A New Athens
- First edition
- Author: Hugh Hood
- Cover artist: Moira Clark
- Language: English
- Series: The New Age series
- Publisher: Oberon Press
- Publication date: 1977
- Publication place: Canada
- Media type: Print
- Pages: 226 pages
- Preceded by: The Swing in the Garden
- Followed by: Reservoir Ravine

= A New Athens (novel) =

1977 book by Hugh Hood

A New Athens, first published in 1977, is a novel by Canadian author Hugh Hood and the second in his 12-novel cycle, The New Age. It was preceded by The Swing in the Garden.

==Setting==
The book is set in southeastern Ontario, Canada between 1952 and 1965 in the fictional city of Stoverville, based on Brockville. Much of the story takes place in the form of reminiscences of the late 1950s and 1960s.

==Story==
Narrator Matt Goderich, now approaching middle age, has become an art historian. As the novel opens, he is wandering along the back roads of eastern Ontario, contemplating the flora, the history of trains in the region, and decades past.
He relates his time as a young student, beginning in 1948, where he is a rare Catholic at the overwhelmingly Protestant Victoria University in the University of Toronto. After a fleeting first romance he meets his future wife Edie, who disappoints her family by converting to Catholicism to marry him. The young couple spends time in her hometown of Stoverville (a fictionalized version of Brockville), where her parents have a boathouse on the Saint Lawrence River. Her father is a well-known politician, and her mother is a brilliant but undiscovered painter.
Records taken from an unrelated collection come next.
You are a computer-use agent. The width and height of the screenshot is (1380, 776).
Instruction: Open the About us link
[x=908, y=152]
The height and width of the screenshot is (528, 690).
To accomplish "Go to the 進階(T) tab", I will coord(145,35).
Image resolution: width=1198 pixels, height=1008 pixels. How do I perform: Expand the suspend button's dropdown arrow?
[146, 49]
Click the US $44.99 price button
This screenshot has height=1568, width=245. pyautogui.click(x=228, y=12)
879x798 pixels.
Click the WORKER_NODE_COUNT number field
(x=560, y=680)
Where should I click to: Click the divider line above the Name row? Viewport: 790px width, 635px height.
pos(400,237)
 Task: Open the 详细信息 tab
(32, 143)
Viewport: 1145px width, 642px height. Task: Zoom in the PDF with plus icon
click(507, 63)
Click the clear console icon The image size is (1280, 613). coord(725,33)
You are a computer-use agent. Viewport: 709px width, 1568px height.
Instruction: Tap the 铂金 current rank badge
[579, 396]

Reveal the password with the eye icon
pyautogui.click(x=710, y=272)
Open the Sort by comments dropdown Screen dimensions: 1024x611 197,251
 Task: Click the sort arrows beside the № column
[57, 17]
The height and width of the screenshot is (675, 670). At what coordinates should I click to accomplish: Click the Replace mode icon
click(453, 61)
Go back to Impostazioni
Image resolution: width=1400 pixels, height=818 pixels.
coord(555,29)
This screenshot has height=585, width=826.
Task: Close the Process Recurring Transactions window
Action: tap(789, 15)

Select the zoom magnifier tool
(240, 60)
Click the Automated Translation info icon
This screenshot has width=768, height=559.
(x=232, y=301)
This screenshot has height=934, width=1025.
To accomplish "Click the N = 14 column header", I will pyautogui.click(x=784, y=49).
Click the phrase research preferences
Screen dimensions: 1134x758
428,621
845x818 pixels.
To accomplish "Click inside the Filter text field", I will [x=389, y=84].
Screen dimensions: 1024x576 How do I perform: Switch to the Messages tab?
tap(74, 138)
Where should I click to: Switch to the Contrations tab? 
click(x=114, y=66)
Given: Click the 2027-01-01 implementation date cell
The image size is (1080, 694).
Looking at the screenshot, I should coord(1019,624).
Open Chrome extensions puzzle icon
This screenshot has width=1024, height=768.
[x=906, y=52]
The 'new Athens' of the title is a reference to the town of Athens, Ontario.

== Reception ==
Writing in the Vancouver Sun, Alan Dawe positively reviewed it, saying that he "can contemplate with pleasure to the prospect of reading this novel again and again." David Helwig of the Toronto Star wrote that it is "humane, often charming, sometimes witty, lovingly detailed and full of a real generosity of spirit" but was "slacker in texture than its predecessor."